WHAT IS ASKED: Rewrite the records below with every "Collapse" replaced by "Expand", leaving everything else the same.

——

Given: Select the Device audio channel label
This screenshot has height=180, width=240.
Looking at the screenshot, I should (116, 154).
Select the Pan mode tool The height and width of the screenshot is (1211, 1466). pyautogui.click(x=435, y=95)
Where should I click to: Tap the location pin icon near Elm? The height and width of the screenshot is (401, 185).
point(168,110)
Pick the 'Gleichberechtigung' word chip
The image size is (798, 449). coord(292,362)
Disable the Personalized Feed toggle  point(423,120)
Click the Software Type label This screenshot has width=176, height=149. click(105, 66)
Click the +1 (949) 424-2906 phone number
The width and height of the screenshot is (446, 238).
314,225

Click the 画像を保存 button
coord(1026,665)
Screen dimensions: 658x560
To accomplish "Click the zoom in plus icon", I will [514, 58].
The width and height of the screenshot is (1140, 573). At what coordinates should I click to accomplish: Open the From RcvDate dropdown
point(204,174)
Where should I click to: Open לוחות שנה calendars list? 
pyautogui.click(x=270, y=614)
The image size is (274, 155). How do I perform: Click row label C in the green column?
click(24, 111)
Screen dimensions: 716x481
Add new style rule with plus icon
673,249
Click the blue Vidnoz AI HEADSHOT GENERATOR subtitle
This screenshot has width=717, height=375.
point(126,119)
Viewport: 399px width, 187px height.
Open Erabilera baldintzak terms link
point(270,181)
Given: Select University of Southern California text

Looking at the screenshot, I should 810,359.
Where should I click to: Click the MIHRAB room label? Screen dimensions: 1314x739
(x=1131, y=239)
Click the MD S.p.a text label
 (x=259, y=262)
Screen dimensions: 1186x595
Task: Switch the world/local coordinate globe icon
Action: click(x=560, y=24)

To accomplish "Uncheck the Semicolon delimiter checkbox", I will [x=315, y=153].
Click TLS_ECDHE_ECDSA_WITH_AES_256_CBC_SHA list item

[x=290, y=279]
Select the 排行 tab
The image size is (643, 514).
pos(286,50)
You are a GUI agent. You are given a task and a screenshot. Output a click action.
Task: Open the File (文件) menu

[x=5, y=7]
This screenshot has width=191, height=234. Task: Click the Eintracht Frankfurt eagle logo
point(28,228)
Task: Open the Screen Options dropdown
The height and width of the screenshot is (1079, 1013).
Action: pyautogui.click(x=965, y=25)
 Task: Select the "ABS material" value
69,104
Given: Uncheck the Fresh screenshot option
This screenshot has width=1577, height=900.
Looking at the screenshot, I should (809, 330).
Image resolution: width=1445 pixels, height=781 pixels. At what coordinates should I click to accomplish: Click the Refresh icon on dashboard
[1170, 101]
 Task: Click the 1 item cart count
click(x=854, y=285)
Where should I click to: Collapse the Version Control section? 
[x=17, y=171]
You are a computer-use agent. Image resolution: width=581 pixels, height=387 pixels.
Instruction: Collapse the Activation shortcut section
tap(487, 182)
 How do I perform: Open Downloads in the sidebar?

——

TASK SOLUTION:
Given: Select the Device audio channel label
This screenshot has height=180, width=240.
Looking at the screenshot, I should (116, 154).
Select the Pan mode tool The height and width of the screenshot is (1211, 1466). pyautogui.click(x=435, y=95)
Where should I click to: Tap the location pin icon near Elm? The height and width of the screenshot is (401, 185).
point(168,110)
Pick the 'Gleichberechtigung' word chip
The image size is (798, 449). coord(292,362)
Disable the Personalized Feed toggle  point(423,120)
Click the Software Type label This screenshot has width=176, height=149. click(105, 66)
Click the +1 (949) 424-2906 phone number
The width and height of the screenshot is (446, 238).
314,225

Click the 画像を保存 button
coord(1026,665)
Screen dimensions: 658x560
To accomplish "Click the zoom in plus icon", I will [514, 58].
The width and height of the screenshot is (1140, 573). At what coordinates should I click to accomplish: Open the From RcvDate dropdown
point(204,174)
Where should I click to: Open לוחות שנה calendars list? 
pyautogui.click(x=270, y=614)
The image size is (274, 155). How do I perform: Click row label C in the green column?
click(24, 111)
Screen dimensions: 716x481
Add new style rule with plus icon
673,249
Click the blue Vidnoz AI HEADSHOT GENERATOR subtitle
This screenshot has width=717, height=375.
point(126,119)
Viewport: 399px width, 187px height.
Open Erabilera baldintzak terms link
point(270,181)
Given: Select University of Southern California text

Looking at the screenshot, I should 810,359.
Where should I click to: Click the MIHRAB room label? Screen dimensions: 1314x739
(x=1131, y=239)
Click the MD S.p.a text label
 (x=259, y=262)
Screen dimensions: 1186x595
Task: Switch the world/local coordinate globe icon
Action: click(x=560, y=24)

To accomplish "Uncheck the Semicolon delimiter checkbox", I will [x=315, y=153].
Click TLS_ECDHE_ECDSA_WITH_AES_256_CBC_SHA list item

[x=290, y=279]
Select the 排行 tab
The image size is (643, 514).
pos(286,50)
You are a GUI agent. You are given a task and a screenshot. Output a click action.
Task: Open the File (文件) menu

[x=5, y=7]
This screenshot has width=191, height=234. Task: Click the Eintracht Frankfurt eagle logo
point(28,228)
Task: Open the Screen Options dropdown
The height and width of the screenshot is (1079, 1013).
Action: pyautogui.click(x=965, y=25)
 Task: Select the "ABS material" value
69,104
Given: Uncheck the Fresh screenshot option
This screenshot has width=1577, height=900.
Looking at the screenshot, I should (809, 330).
Image resolution: width=1445 pixels, height=781 pixels. At what coordinates should I click to accomplish: Click the Refresh icon on dashboard
[1170, 101]
 Task: Click the 1 item cart count
click(x=854, y=285)
Where should I click to: Expand the Version Control section? 
[x=17, y=171]
You are a computer-use agent. Image resolution: width=581 pixels, height=387 pixels.
Instruction: Expand the Activation shortcut section
tap(487, 182)
 How do I perform: Open Downloads in the sidebar?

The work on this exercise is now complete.